### TO DO:
Print the passage from the piece on Danny Scheible's art below, from "Coffee with the" up to and including "any time soon.", word for word.

BAMR’s Building Legacies is now showing at Legacy Boutique, 2418 K Street, Sacramento. The exhibit is free and open to the public. For more info, call the boutique at
(916) 706-0481.

Coffee with the Ambassador

On the art of Danny Scheible
Words by Bobby S. Gulshan

In the last few months of 2010, Sacramento’s Second Saturday Art Walk emerged as a hotly contested locus of debate. People wondered out loud if the event had strayed from its original mission; was the benefit to Midtown businesses and artists enough to justify the risks? Because opinions abound on both sides, we will likely not see any significant change to the Second Saturday event any time soon.

One thing, however, stood seemingly beyond contention: the art community is an important and integral part of the Midtown scene and of Sacramento in general. The amount of activity within the visual arts in Sacramento defies the notion that a vibrant art community that generates meaningful and important work can only exist within the major metropolises of New York or Los Angeles. To be sure, those cities remain important cultural centers if for no other reason than the sizes of the markets they inhabit. Yet, as artist and sculptor Danny Scheible tells it, there is something special about making art in Sacramento.

“You meet people here and they want to help you,” he says. “There is a community already there. Having been to bigger cities, it’s very much an exchange, what can this person do for me?” This sense of community, of art as the beginning of a practice of going beyond oneself, or perhaps toward some more complete version of the self, resonates centrally in Scheible’s work.

In sculpture, materiality and spatial context play vital roles in the interaction of the art object and its observer. As Danny and I spoke, he crafted flowers and other more abstract objects from rolls of masking tape. “Tape is something that everyone has in their house or wherever, so it’s something people can immediately identify with,” he says. “But it’s also about taking that everyday object and seeing the aesthetic potential in it.”

This intentional choice represents a movement toward the audience, toward their cultural and social location. With respect to spatial location, Scheible sees the importance not just of the gallery setting but of public space. While it brings with it some level of anxiety (things being damaged, openly criticized) venturing into public space is a further gesture toward the audience. In this case, it is to de-familiarize the everyday and punctuate it with an aesthetic gesture. “I might put a small piece out somewhere and then stand across the street and watch and see how people react, or I may leave things along my walking paths,” he says. Scheible will chronicle reactions, and these impressions further inform his process. In this way he is, as he says, “constantly creating myself as a person through my art.”

### LISTED RECORDS:
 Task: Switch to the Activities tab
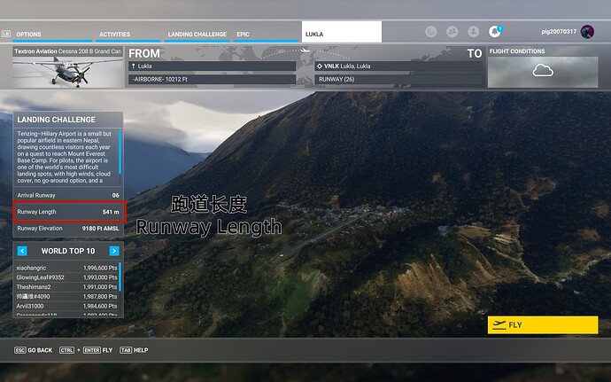(x=114, y=34)
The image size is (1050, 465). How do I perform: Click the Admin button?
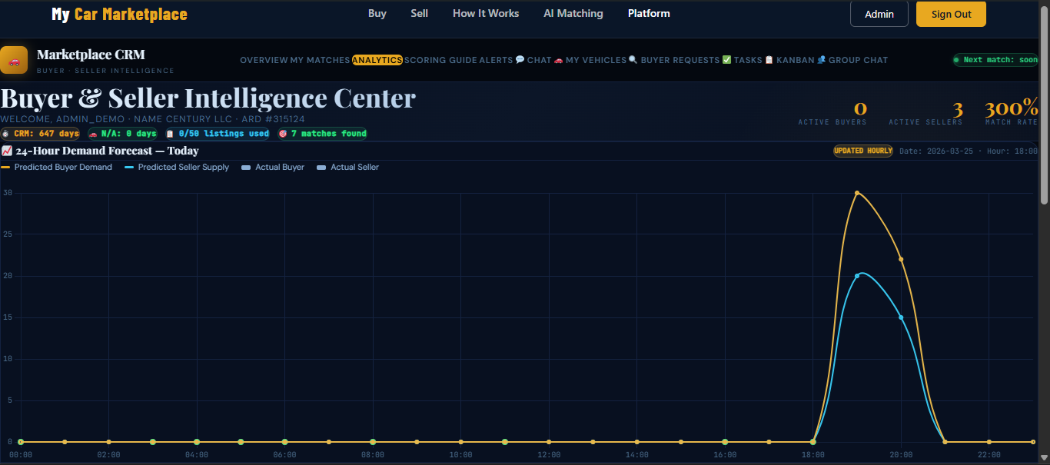pos(879,14)
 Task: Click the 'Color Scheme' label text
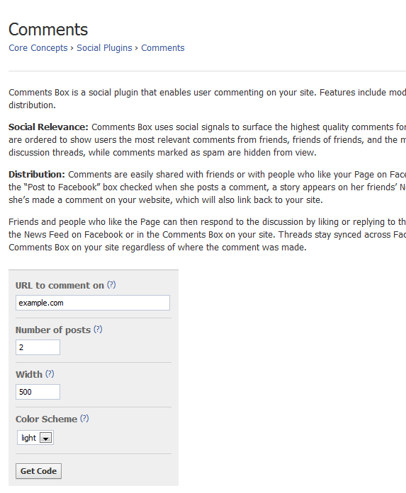coord(46,419)
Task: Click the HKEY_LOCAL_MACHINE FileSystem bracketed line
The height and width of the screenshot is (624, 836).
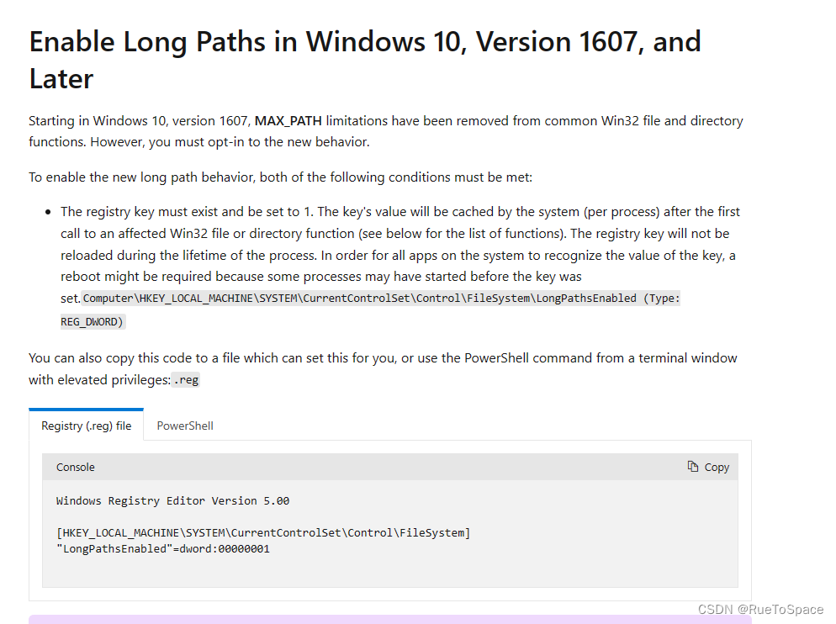Action: [263, 532]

### TASK ANSWER:
Coffee with the Ambassador

On the art of Danny Scheible
Words by Bobby S. Gulshan

In the last few months of 2010, Sacramento’s Second Saturday Art Walk emerged as a hotly contested locus of debate. People wondered out loud if the event had strayed from its original mission; was the benefit to Midtown businesses and artists enough to justify the risks? Because opinions abound on both sides, we will likely not see any significant change to the Second Saturday event any time soon.